İsveçli “şimdi al, sonra öde” şirketi Klarna, Birleşik Krallık’ta insanların ana caddelerdeki mağazalarda ve çevrimiçi olarak ödemeleri 30 güne kadar geciktirmelerine olanak tanıyan fiziksel bir banka kartını piyasaya sürdü.
Fintech şirketi, Birleşik Krallık’ta 400.000 kişinin Visa tarafından desteklenen Klarna Card’a zaten kaydolduğunu söyledi.
Bu, Birleşik Krallık’taki müşterilerin Klarna’nın daha önce yalnızca çevrimiçi ödeme sırasında mevcut olan şimdi satın al-sonra öde (BNPL) hizmetini fiziksel mağazalarda kullanabilecekleri anlamına geliyor.

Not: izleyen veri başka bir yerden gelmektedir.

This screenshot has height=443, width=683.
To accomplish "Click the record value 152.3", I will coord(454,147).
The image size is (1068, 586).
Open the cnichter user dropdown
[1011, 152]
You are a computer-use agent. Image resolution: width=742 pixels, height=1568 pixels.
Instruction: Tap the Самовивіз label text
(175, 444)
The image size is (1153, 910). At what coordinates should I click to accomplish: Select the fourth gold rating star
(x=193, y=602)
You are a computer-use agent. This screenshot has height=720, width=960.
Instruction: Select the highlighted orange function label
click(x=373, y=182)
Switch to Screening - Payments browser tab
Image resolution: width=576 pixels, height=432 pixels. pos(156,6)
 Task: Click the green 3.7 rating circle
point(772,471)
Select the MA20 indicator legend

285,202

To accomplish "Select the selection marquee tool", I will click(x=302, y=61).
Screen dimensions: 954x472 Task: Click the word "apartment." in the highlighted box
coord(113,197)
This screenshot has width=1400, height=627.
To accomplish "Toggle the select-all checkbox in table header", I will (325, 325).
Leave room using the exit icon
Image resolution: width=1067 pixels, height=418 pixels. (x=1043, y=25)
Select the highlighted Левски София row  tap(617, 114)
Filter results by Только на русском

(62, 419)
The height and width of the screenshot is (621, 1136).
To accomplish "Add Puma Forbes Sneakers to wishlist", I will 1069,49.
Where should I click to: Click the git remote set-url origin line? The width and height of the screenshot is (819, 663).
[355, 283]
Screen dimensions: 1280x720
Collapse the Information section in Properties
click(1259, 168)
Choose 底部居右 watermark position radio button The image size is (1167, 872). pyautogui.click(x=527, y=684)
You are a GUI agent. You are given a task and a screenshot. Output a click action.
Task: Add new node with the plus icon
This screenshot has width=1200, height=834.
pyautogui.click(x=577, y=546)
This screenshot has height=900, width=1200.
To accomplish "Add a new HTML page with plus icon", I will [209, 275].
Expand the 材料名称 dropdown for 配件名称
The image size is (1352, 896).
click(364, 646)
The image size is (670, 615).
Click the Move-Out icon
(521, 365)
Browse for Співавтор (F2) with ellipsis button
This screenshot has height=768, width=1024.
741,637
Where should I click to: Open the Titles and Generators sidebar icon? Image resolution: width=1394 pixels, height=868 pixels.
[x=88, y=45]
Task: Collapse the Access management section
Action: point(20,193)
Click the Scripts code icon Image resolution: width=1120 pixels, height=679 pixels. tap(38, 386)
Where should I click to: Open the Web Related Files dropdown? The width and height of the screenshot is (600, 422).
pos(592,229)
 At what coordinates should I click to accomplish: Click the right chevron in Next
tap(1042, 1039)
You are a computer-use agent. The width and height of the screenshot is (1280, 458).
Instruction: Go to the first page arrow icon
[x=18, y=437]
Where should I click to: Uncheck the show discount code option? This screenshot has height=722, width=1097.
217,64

Klarna, satın alımları üç aylık ödemelere bölmek gibi gelecekte karta daha fazla ödeme seçeneği eklemeyi planladığını söyledi.
Pembe veya siyah renkte mevcut olan Klarna Card, ABD’de piyasaya sürülmeyi planlayan İsveç ve Almanya’da zaten mevcut.
Klarna İngiltere başkanı Alex Marsh, “Tüketiciler, geri ödemelerin süresiz olarak ertelenmesine izin verirken çift haneli faiz oranları uygulayan kredi ürünlerini reddediyor” dedi. “Kredinin mantıklı olduğu çevrimiçi alışverişlerde, şimdi satın al, sonra öde, faizsiz ve net ödeme planlarıyla sürdürülebilir bir alternatif haline geldi.”
BNPL ürünleri şu anda Birleşik Krallık’ta düzenlenmemiştir, ancak hükümet şu anda inceleme yapmak tüketicilere potansiyel zarar verme riski nedeniyle sektöre girmiştir.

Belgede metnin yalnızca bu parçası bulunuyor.